Greenpeace Canada’s Mike Hudema says the province needs to get rid of tailings ponds altogether.
“The systems that they put in place to try to keep birds off are not working.”
“Industry has known for quite some time that these systems aren’t working, so birds continue to die in these tailings ponds, animals continue to die.”
“The only way to keep birds and animals safe – in, really, what is a toxic brew of chemicals – is to get these tailings ponds off the Alberta landscape.
“That’s something Premier Stelmach promised to do and of course, we’ve seen absolutely no movement on it.”
“Albertans are getting very frustrated,” said NDP leader Rachel Notley. “They want to be proud of their province, but instead they’re frustrated with the government that – through their neglect – watches the problem grow.”
Hudema says the government needs to regulate the move to dry tailings.
“The government put a directive in place to try to slowly eliminate them from our landscape and not a single company is meeting that directive at all.
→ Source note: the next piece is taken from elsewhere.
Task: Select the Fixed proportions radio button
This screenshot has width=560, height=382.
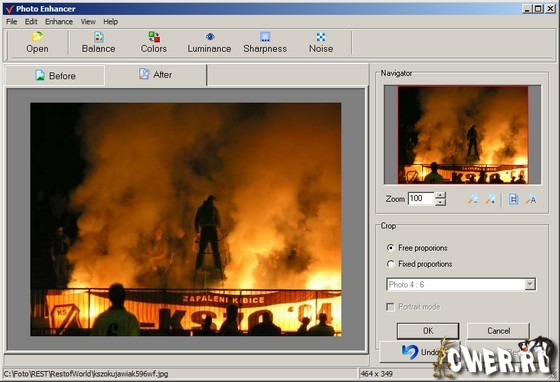Action: click(391, 264)
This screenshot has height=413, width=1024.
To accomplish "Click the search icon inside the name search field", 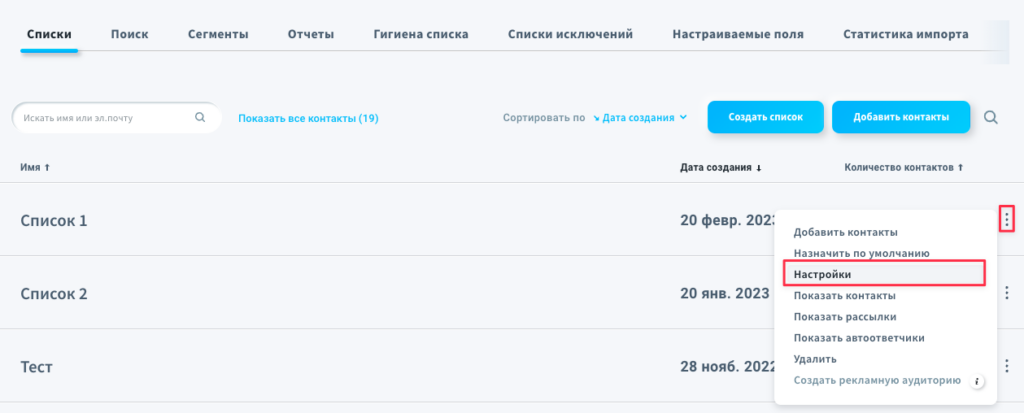I will click(200, 118).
We’ve seen no enforcement from the government.”
The regulator stresses it is investigating the incidents.
“We’re there to ensure the companies are responding appropriately to the issue,” said Bartlett, “and to investigate what may have caused the incident, to make sure that their waterfowl deterrent systems were in place and were operational at the time.”
In a statement to Global News, CNRL said “multiple factors” led to the birds landing.
“During the early morning hours of Nov. 4, 2014, an unforeseen weather event of extreme fog conditions resulted in migratory waterfowl to land on the tailings pond despite the full operation of our waterfowl deterrent system.
Multiple factors contributed to the waterfowl landings that included the severe weather event, the timing of the waterfowl migration late in the season, and poor visibility.
Our waterfowl deterrents, including radar units, Long Range Acoustic Devices along with an array of propane cannons and effigies, were functional and effective, deterring many waterfowl from landing.
Unfortunately, we are saddened that approximately 60 waterfowl were not deterred and we are currently in the process of confirming the final affected number. The event was reported to Alberta Environment and Sustainable Development and the Alberta Energy Regulator on Nov. 4.”
“It does seem odd that it’s occurring all at the same time,” said Bartlett. “We’re investigating what the causes may have been.”
Depending on the type of AER investigation, the process could take several months.
Environment Canada, Fish and Wildlife, and Environment and Sustainable Resources have all been notified.
Neither Alberta’s environment minister nor the energy minister would comment, saying the AER would take the lead. Premier Jim Prentice said he was disappointed, but said he’ll withhold judgement until the results of the AER investigation are released.